GIVEN TASK: Reproduce each of the following rows word for word, with nothing left out or changed.
### DATA PROVIDED ###
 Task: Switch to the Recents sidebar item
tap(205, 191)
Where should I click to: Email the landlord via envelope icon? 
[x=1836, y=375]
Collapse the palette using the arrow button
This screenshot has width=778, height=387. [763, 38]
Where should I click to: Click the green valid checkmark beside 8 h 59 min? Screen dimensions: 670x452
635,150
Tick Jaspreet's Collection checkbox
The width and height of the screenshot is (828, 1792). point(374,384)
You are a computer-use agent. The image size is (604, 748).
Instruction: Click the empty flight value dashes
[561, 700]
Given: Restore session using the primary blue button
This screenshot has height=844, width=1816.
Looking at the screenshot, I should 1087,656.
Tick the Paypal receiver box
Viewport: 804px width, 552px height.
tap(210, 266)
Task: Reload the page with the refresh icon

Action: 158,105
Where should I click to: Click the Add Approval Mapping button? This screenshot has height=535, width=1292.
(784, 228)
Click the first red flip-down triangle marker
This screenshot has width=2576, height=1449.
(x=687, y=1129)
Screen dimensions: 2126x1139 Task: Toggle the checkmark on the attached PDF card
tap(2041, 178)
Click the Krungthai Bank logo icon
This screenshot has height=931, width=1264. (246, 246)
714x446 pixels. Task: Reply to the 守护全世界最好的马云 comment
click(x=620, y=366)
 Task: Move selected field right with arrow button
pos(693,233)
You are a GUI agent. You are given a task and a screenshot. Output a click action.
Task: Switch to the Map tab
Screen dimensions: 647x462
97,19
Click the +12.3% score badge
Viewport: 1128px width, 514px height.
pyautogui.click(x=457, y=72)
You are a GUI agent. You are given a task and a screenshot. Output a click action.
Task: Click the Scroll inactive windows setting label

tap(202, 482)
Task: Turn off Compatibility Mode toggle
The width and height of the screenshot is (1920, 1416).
###
WRITTEN ANSWER:
 Task: Switch to the Recents sidebar item
tap(205, 191)
Where should I click to: Email the landlord via envelope icon? 
[x=1836, y=375]
Collapse the palette using the arrow button
This screenshot has width=778, height=387. [763, 38]
Where should I click to: Click the green valid checkmark beside 8 h 59 min? Screen dimensions: 670x452
635,150
Tick Jaspreet's Collection checkbox
The width and height of the screenshot is (828, 1792). point(374,384)
You are a computer-use agent. The image size is (604, 748).
Instruction: Click the empty flight value dashes
[561, 700]
Given: Restore session using the primary blue button
This screenshot has height=844, width=1816.
Looking at the screenshot, I should 1087,656.
Tick the Paypal receiver box
Viewport: 804px width, 552px height.
tap(210, 266)
Task: Reload the page with the refresh icon

Action: 158,105
Where should I click to: Click the Add Approval Mapping button? This screenshot has height=535, width=1292.
(784, 228)
Click the first red flip-down triangle marker
This screenshot has width=2576, height=1449.
(x=687, y=1129)
Screen dimensions: 2126x1139 Task: Toggle the checkmark on the attached PDF card
tap(2041, 178)
Click the Krungthai Bank logo icon
This screenshot has height=931, width=1264. (246, 246)
714x446 pixels. Task: Reply to the 守护全世界最好的马云 comment
click(x=620, y=366)
 Task: Move selected field right with arrow button
pos(693,233)
You are a GUI agent. You are given a task and a screenshot. Output a click action.
Task: Switch to the Map tab
Screen dimensions: 647x462
97,19
Click the +12.3% score badge
Viewport: 1128px width, 514px height.
pyautogui.click(x=457, y=72)
You are a GUI agent. You are given a task and a screenshot. Output a click action.
Task: Click the Scroll inactive windows setting label

tap(202, 482)
Task: Turn off Compatibility Mode toggle
The width and height of the screenshot is (1920, 1416).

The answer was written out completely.